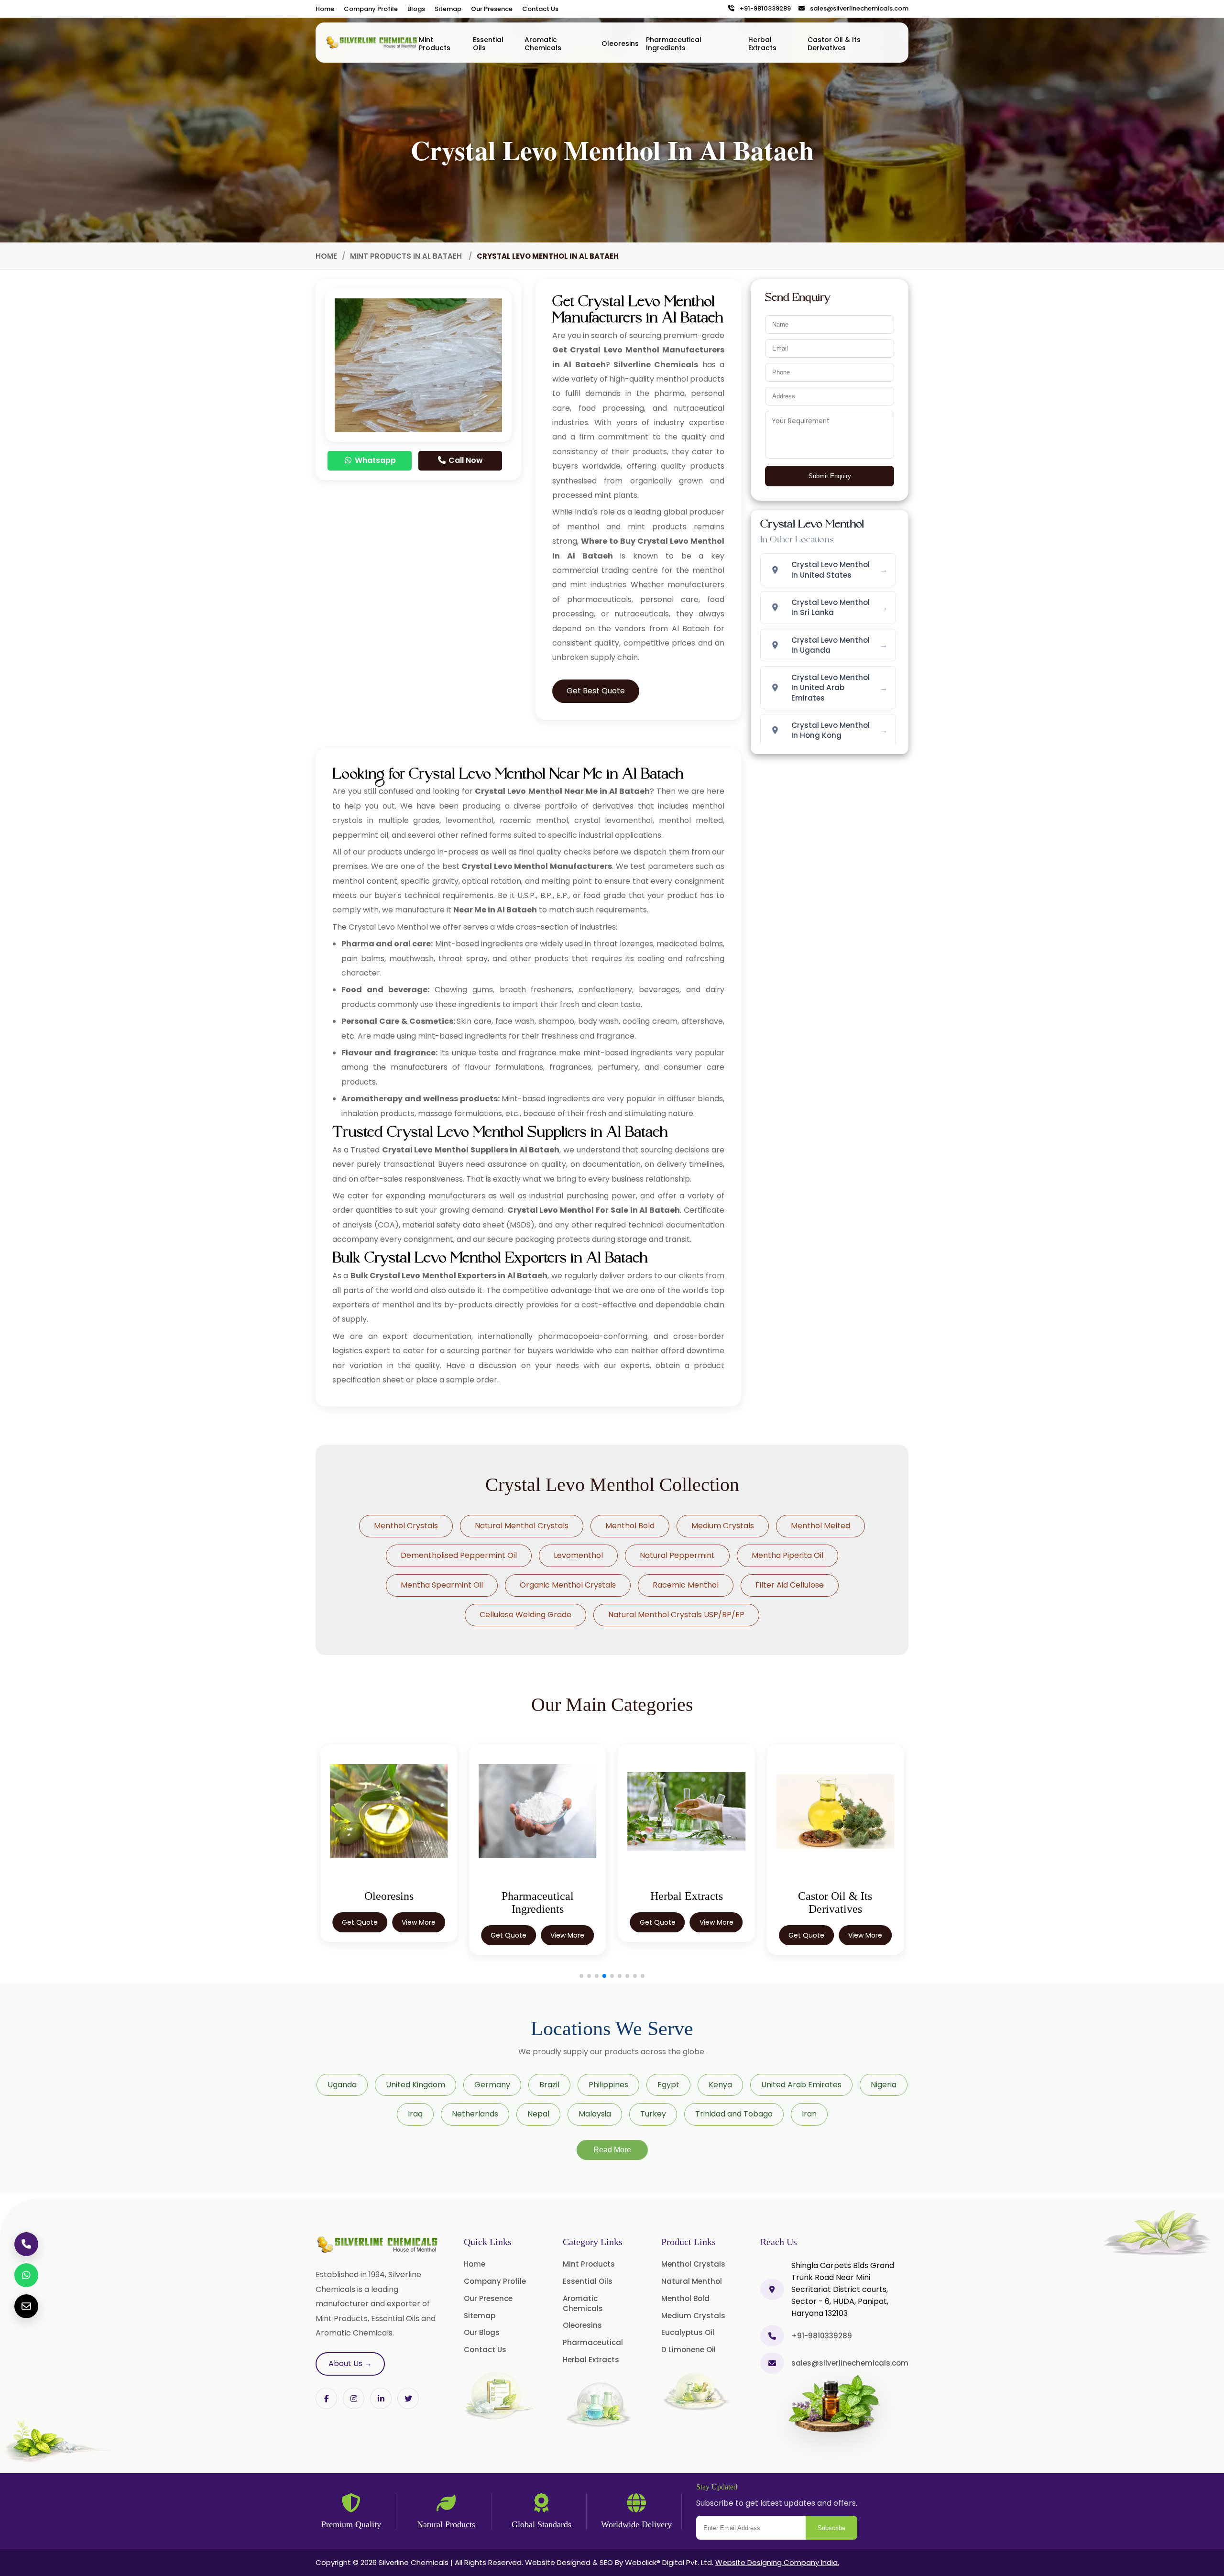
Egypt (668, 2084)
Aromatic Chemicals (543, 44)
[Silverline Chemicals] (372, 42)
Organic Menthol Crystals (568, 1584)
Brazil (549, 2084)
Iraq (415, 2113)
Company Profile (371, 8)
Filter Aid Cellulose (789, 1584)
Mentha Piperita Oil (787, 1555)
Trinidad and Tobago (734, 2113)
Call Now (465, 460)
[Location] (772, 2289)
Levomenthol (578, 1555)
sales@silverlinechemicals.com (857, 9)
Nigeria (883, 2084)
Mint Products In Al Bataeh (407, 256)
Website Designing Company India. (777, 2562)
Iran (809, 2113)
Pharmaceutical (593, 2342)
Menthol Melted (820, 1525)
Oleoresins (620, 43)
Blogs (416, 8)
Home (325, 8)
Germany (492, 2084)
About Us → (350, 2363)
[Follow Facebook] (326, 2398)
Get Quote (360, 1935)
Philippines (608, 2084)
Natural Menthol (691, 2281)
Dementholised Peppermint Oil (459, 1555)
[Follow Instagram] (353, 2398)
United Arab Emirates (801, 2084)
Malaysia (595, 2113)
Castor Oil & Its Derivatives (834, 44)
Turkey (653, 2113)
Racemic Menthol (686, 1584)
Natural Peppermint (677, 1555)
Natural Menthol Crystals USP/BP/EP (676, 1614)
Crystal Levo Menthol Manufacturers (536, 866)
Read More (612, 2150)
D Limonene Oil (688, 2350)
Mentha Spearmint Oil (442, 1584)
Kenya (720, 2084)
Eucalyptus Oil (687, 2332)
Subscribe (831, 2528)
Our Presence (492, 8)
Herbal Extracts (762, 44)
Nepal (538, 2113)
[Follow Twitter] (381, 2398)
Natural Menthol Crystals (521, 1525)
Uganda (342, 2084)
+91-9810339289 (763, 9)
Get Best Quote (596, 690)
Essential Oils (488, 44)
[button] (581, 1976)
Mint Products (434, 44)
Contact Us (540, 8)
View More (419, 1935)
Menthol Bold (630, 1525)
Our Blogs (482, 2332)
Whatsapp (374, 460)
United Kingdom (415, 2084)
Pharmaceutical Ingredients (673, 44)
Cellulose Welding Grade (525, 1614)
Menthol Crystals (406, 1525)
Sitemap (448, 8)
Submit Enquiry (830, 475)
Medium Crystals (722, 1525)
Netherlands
▬▬▬
■ Assigned task
The records above are to be duplicated exactly, pictures left out.

■ Reply to the exercise
Egypt (668, 2084)
Aromatic Chemicals (543, 44)
[Silverline Chemicals] (372, 42)
Organic Menthol Crystals (568, 1584)
Brazil (549, 2084)
Iraq (415, 2113)
Company Profile (371, 8)
Filter Aid Cellulose (789, 1584)
Mentha Piperita Oil (787, 1555)
Trinidad and Tobago (734, 2113)
Call Now (465, 460)
[Location] (772, 2289)
Levomenthol (578, 1555)
sales@silverlinechemicals.com (857, 9)
Nigeria (883, 2084)
Mint Products In Al Bataeh (407, 256)
Website Designing Company India. (777, 2562)
Iran (809, 2113)
Pharmaceutical (593, 2342)
Menthol Melted (820, 1525)
Oleoresins (620, 43)
Blogs (416, 8)
Home (325, 8)
Germany (492, 2084)
About Us → (350, 2363)
[Follow Facebook] (326, 2398)
Get Quote (360, 1935)
Philippines (608, 2084)
Natural Menthol (691, 2281)
Dementholised Peppermint Oil (459, 1555)
[Follow Instagram] (353, 2398)
United Arab Emirates (801, 2084)
Malaysia (595, 2113)
Castor Oil & Its Derivatives (834, 44)
Turkey (653, 2113)
Racemic Menthol (686, 1584)
Natural Peppermint (677, 1555)
Natural Menthol Crystals USP/BP/EP (676, 1614)
Crystal Levo Menthol Manufacturers (536, 866)
Read More (612, 2150)
D Limonene Oil (688, 2350)
Mentha Spearmint Oil (442, 1584)
Kenya (720, 2084)
Eucalyptus Oil (687, 2332)
Subscribe (831, 2528)
Our Presence (492, 8)
Herbal Extracts (762, 44)
Nepal (538, 2113)
[Follow Twitter] (381, 2398)
Natural Menthol Crystals (521, 1525)
Uganda (342, 2084)
+91-9810339289 (763, 9)
Get Best Quote (596, 690)
Essential Oils (488, 44)
[button] (581, 1976)
Mint Products (434, 44)
Contact Us (540, 8)
View More (419, 1935)
Menthol Bold (630, 1525)
Our Blogs (482, 2332)
Whatsapp (374, 460)
United Kingdom (415, 2084)
Pharmaceutical Ingredients (673, 44)
Cellulose Welding Grade (525, 1614)
Menthol Crystals (406, 1525)
Sitemap (448, 8)
Submit Enquiry (830, 475)
Medium Crystals (722, 1525)
Netherlands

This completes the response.